WHAT TO WORK ON. Among the entries below, find the lines with the word "link" and return them.

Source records

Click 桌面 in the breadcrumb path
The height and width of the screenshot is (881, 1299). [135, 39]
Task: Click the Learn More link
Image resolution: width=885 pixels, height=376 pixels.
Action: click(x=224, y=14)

* * *

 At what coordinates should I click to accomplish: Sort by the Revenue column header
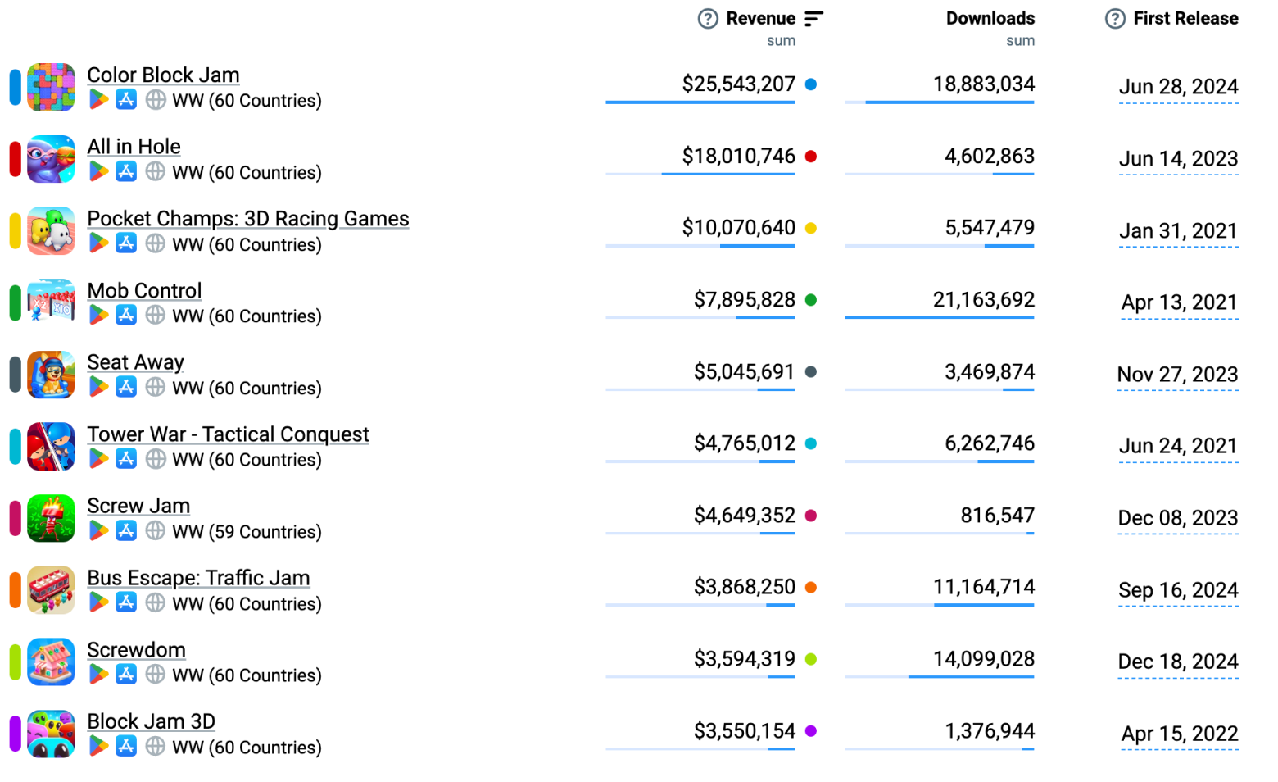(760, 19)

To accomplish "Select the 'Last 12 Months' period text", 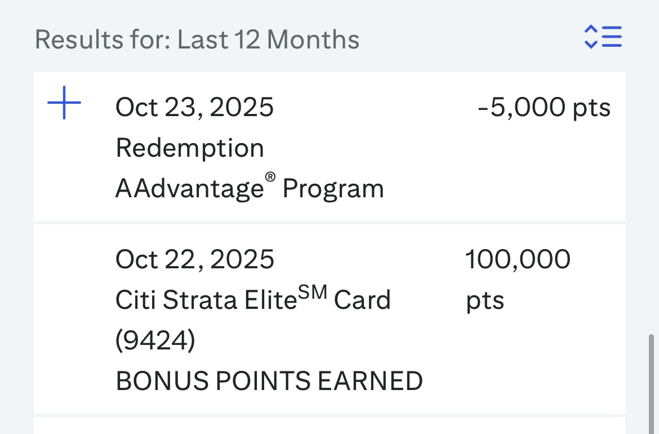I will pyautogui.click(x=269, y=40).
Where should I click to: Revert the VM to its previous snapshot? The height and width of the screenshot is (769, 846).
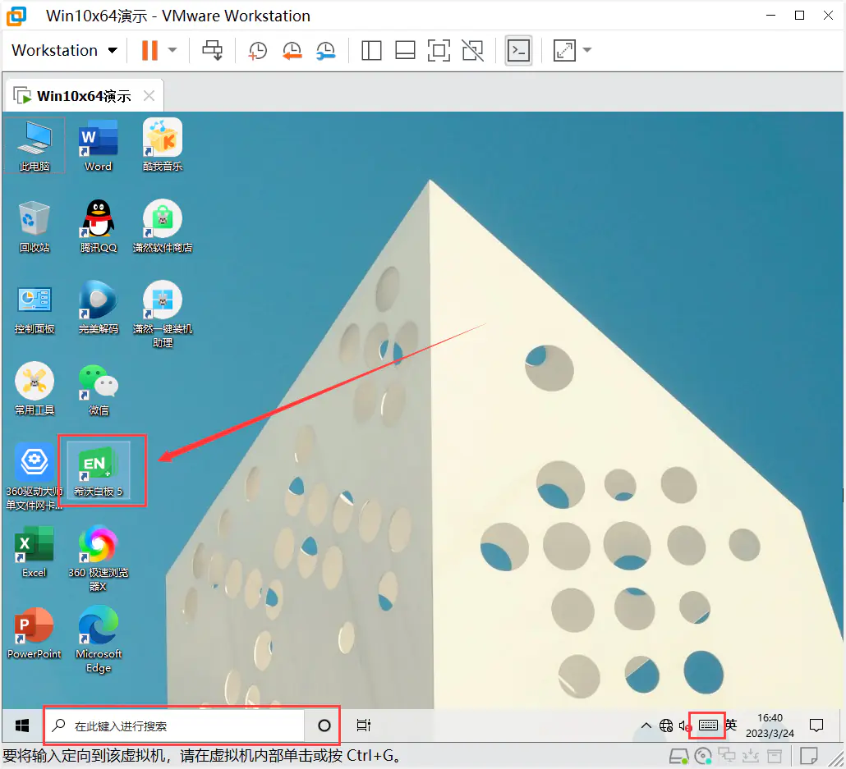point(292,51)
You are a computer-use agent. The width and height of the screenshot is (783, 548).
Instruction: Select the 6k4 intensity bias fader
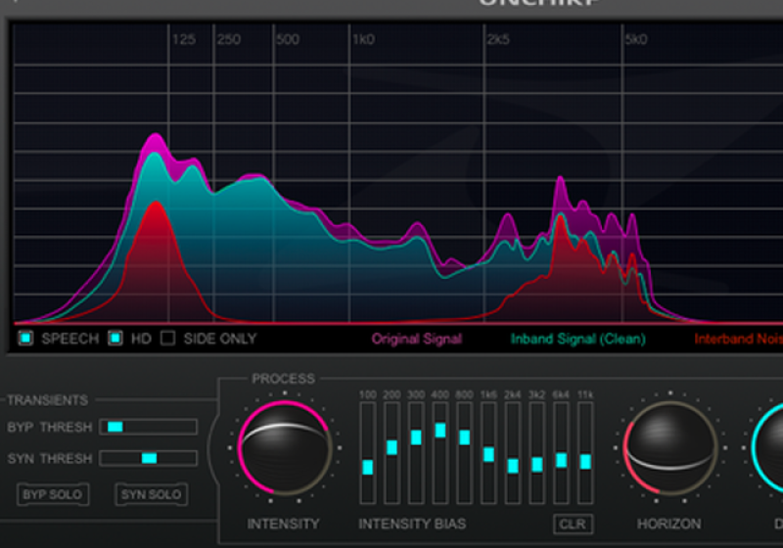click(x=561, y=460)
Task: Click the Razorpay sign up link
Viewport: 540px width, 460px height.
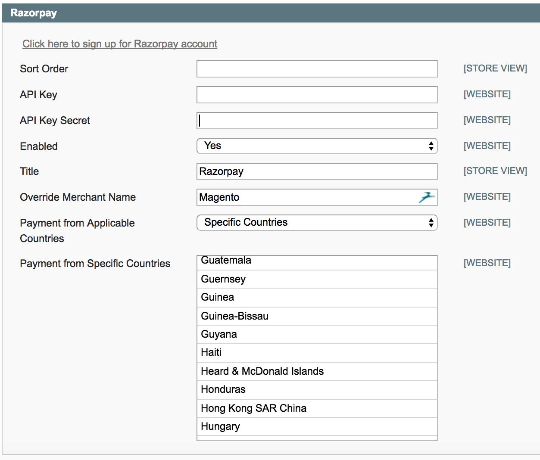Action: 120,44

OUTPUT.
Task: Click the Learn More link
Task: Click the Razorpay sign up link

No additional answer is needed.